McAdams slung his TRX around a sturdy tree branch for this exercise.

“Anytime you’re pulling anything, you’re working your back and biceps,” says McAdams. For hardcore athletes, he recommends the TRX ($200, any sporting good store) for rows. If using the TRX, it’s important to keep tension in the rope. Also remember, the closer your feet are to the anchor point, the harder it will be.

McAdams fed the resistance band around a light post for this exercise.

For beginners, a $30 resistance band will work, says McAdams. Using this tool becomes easier as your feet near the anchor point.

100 Jumprope Skips

“It’s my favorite cardio,” McAdams admits. “It burns more calories than running and it’s easier on the knees.”

There is proper technique for jumping rope: stand on the balls of your feet, core tight, use your wrists- not your whole arm- to turn the rope, and be sure to let the rope hit the ground.

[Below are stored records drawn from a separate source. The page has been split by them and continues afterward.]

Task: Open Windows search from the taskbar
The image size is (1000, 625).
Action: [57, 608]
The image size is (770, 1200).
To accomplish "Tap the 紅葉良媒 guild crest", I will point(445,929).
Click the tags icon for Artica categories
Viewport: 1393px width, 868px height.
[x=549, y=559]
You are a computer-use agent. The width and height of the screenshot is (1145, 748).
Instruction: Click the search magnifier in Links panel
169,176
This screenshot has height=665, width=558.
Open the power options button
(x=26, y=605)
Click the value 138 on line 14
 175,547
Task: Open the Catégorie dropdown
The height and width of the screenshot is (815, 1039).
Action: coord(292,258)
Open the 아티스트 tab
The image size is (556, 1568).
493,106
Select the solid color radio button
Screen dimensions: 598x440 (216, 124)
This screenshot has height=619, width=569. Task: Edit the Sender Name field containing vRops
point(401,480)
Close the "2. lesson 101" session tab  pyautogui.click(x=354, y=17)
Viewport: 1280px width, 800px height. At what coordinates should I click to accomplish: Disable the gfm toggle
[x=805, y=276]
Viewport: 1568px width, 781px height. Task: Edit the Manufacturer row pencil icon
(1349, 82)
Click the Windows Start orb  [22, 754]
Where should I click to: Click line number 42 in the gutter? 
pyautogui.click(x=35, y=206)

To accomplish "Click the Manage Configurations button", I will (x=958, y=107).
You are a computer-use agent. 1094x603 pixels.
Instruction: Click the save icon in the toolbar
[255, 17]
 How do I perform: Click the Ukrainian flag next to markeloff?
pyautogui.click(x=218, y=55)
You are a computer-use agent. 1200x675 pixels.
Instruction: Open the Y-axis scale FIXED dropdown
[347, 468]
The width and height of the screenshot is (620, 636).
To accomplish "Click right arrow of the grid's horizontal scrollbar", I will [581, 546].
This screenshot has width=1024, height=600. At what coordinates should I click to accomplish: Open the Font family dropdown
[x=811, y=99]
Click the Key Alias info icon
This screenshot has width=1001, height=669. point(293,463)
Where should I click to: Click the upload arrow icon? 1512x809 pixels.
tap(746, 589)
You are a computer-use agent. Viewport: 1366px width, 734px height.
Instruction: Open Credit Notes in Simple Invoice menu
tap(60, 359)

McAdams recommends the LifeLine USA Heavy Weighted Speed Rope ($12,, explaining that the .75-pound weighted rope helps to keep rhythm. To become a jumprope pro, build up to 100 skips. Beginners who don’t have experience skipping rope should start at 25 skips, says McAdams, while intermediate users should start at 50 skips.

McAdams recommends doing this circuit three times. “I’m a big fan of total body workouts for every workout, at least three times a week for an hour each, but stay within your limits,” he says. “Do what you can do, where you can do it, when you can do it,” he adds, saying there’s no excuse not to workout.